Having been very impressed with James' previous book on the psychosocial drama that is modern parenting (They F*** You Up), I was looking forward to hearing what he had to say on childrearing, for that is how this new book sells itself. It appears to all intents and purposes to be a self-help or how-to handbook, but I found it worse than useless from a practical perspective and exceedingly frustrating to read.
On the issue of what James' has to say about being a better parent, the book falls at an important self-help hurdle by simply proposing that the reader "get help" (and expensive, legthy psychoanalytic help, at that) rather than providing any tangible help itself. In order to psychoanalyse yourself into better parenting in the manner James' recommends, you need to buy his previous book - which begs the question: what is this one for? Many of his position statements ("Daycare Is EVIL!", "If you want to go back to work, Then Go") simply place parents in an impossible and depressing Catch 22 and James' only "solution" is that we need to radically re-create our society. A point I entirely agree with - but one which does not help me deal with my toddler one iota. The book at times, seems aimed at politicians, not parents.
Stylistically and structurally, it is an irritating read. James has buried all the (very interesting) "science-y stuff" away in themed appendices (some of these quite lengthy), and you never know whether it would be best to leave them until later, or abandon the main text to read them now. He spends the first third of the book describing in detail the personality type of the "Organiser", but much of the time defines their characterstics as being opposite that of the "Hugger" - a type he doesn't properly introduce until the second act.
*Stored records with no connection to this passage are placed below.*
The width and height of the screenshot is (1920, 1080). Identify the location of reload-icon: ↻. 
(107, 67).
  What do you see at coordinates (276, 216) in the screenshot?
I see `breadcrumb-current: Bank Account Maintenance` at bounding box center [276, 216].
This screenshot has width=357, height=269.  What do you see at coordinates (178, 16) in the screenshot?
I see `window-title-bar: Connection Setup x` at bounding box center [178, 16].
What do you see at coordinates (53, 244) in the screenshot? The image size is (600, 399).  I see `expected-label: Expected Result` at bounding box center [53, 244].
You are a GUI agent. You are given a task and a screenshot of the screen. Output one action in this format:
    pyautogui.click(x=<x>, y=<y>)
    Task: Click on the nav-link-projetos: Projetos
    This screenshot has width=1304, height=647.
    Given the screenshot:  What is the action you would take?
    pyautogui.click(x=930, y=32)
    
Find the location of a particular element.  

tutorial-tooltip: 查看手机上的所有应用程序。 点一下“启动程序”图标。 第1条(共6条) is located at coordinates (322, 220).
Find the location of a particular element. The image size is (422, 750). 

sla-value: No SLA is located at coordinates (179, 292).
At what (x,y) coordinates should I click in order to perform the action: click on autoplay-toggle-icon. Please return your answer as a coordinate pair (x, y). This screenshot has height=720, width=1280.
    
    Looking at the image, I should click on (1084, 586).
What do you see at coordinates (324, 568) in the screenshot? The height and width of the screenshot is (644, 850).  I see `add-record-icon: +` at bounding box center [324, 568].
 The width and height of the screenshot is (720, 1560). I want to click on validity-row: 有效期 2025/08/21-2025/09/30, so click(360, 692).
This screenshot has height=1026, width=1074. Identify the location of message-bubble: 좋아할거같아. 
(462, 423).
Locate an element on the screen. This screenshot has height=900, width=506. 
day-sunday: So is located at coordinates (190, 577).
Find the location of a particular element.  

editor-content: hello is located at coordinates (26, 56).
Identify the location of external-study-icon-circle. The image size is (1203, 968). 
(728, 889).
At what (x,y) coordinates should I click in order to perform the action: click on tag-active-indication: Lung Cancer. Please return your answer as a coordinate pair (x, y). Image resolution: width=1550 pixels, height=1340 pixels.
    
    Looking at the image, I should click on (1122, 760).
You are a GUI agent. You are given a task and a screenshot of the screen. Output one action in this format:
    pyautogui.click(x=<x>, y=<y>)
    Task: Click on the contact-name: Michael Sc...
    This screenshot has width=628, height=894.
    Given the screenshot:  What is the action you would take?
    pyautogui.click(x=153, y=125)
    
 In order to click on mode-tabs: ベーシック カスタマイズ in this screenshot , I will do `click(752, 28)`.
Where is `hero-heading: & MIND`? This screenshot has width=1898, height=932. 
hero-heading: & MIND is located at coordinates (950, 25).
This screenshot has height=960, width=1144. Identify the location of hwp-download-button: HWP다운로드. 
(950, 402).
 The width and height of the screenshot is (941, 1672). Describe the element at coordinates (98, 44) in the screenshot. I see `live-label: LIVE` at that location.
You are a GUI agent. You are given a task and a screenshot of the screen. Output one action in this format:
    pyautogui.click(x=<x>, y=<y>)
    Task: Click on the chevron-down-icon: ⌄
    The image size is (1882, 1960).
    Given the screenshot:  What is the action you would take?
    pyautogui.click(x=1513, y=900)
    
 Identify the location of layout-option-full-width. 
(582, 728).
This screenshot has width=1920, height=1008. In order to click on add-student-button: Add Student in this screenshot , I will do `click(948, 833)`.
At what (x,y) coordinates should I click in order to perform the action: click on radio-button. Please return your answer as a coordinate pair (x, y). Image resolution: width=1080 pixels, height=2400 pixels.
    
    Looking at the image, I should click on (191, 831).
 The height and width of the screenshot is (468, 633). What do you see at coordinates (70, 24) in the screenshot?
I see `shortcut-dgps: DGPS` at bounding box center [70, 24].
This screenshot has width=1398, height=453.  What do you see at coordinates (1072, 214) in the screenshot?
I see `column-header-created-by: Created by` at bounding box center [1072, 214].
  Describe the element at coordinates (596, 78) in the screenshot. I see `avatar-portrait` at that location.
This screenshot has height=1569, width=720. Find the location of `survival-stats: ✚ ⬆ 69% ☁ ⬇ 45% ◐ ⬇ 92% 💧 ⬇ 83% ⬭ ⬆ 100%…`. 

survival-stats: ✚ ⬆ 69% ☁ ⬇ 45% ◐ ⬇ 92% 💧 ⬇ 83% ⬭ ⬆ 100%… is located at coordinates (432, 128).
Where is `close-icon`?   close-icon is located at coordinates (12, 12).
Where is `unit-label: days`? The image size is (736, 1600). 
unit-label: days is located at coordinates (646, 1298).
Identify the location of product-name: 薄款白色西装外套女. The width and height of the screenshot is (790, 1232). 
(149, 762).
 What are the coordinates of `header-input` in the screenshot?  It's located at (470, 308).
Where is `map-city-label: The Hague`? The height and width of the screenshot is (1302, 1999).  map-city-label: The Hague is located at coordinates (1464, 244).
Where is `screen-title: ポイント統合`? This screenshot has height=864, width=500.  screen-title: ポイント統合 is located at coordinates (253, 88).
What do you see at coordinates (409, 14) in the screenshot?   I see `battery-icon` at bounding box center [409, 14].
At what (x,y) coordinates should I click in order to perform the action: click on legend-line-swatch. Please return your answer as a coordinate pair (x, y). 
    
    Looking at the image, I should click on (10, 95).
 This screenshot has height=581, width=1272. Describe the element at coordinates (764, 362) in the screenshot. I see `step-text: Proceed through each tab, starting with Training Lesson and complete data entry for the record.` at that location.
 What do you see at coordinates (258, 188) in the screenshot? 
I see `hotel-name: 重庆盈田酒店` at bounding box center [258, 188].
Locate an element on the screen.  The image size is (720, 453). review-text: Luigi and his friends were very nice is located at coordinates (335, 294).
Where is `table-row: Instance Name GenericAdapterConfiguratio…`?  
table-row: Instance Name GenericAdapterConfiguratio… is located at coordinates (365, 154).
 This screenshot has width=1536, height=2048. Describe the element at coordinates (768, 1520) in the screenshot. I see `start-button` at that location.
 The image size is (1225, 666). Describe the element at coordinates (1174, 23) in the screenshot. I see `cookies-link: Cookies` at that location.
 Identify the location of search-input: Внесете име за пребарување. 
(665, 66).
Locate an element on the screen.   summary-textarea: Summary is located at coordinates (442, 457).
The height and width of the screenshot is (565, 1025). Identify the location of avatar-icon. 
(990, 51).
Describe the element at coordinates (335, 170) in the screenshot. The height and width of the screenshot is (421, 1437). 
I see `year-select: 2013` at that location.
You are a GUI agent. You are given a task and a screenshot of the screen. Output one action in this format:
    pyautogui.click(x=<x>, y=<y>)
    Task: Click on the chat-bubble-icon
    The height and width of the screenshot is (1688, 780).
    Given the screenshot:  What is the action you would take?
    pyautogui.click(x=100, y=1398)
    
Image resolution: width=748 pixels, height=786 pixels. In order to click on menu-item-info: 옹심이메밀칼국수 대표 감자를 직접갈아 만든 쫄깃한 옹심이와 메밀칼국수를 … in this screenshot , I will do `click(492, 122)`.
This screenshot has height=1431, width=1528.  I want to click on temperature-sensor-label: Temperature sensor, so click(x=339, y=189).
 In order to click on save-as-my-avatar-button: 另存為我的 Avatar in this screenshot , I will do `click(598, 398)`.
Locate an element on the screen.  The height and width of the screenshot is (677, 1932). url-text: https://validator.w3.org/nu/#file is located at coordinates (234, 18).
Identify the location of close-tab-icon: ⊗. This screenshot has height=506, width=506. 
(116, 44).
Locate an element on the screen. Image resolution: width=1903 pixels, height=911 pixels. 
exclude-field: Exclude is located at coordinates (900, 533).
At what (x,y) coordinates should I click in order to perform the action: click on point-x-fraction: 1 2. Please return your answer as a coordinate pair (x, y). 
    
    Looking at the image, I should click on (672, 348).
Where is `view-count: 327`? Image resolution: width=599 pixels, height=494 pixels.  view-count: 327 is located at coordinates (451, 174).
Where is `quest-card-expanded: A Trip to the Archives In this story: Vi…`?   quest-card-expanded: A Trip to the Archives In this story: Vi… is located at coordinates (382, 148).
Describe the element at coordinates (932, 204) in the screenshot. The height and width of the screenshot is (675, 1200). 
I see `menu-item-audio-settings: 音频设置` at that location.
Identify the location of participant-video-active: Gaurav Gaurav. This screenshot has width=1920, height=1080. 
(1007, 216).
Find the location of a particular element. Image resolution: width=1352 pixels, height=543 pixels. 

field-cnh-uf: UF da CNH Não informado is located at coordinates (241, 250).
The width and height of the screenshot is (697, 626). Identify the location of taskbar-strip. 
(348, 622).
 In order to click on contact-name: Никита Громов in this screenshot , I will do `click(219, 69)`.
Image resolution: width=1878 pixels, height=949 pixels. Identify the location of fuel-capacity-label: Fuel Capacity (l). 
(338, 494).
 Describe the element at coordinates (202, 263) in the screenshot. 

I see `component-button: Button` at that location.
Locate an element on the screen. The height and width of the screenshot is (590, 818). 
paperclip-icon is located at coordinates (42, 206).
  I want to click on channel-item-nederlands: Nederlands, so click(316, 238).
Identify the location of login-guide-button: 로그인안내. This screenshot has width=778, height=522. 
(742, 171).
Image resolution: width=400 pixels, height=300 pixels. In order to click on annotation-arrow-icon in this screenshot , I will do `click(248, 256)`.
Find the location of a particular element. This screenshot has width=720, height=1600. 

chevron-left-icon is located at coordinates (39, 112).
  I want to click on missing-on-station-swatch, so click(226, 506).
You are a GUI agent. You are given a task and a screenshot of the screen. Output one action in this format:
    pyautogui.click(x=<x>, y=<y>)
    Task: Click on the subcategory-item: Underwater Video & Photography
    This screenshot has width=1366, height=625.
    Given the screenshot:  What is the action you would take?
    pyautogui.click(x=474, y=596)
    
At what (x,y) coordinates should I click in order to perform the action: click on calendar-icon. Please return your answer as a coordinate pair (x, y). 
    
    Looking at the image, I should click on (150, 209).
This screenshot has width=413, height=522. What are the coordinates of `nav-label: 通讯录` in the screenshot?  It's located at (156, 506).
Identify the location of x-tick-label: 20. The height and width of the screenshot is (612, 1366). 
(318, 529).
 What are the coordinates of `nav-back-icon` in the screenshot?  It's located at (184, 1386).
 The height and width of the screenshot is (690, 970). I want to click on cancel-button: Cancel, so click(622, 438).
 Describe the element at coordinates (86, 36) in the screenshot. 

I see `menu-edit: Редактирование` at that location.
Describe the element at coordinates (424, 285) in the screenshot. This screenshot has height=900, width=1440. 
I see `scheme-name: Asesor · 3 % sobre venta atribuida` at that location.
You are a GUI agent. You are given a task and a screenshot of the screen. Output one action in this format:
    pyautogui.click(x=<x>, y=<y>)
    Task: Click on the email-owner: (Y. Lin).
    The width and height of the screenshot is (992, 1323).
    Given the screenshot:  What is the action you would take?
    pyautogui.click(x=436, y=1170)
I spent much of my time thinking that it would have been best to have introduced these personality types more completely at the beginning and interwoven their perspectives throughout the book.
Finally, comparing research on the adverse effects of daycare to research on serious sexual abuse is unecessary and unhelpful - I can imagine parents up and down the country slitting their wrists at this juncture. All in all, this was a disappointing and unecessary follow-up to his far superior They F*** You Up.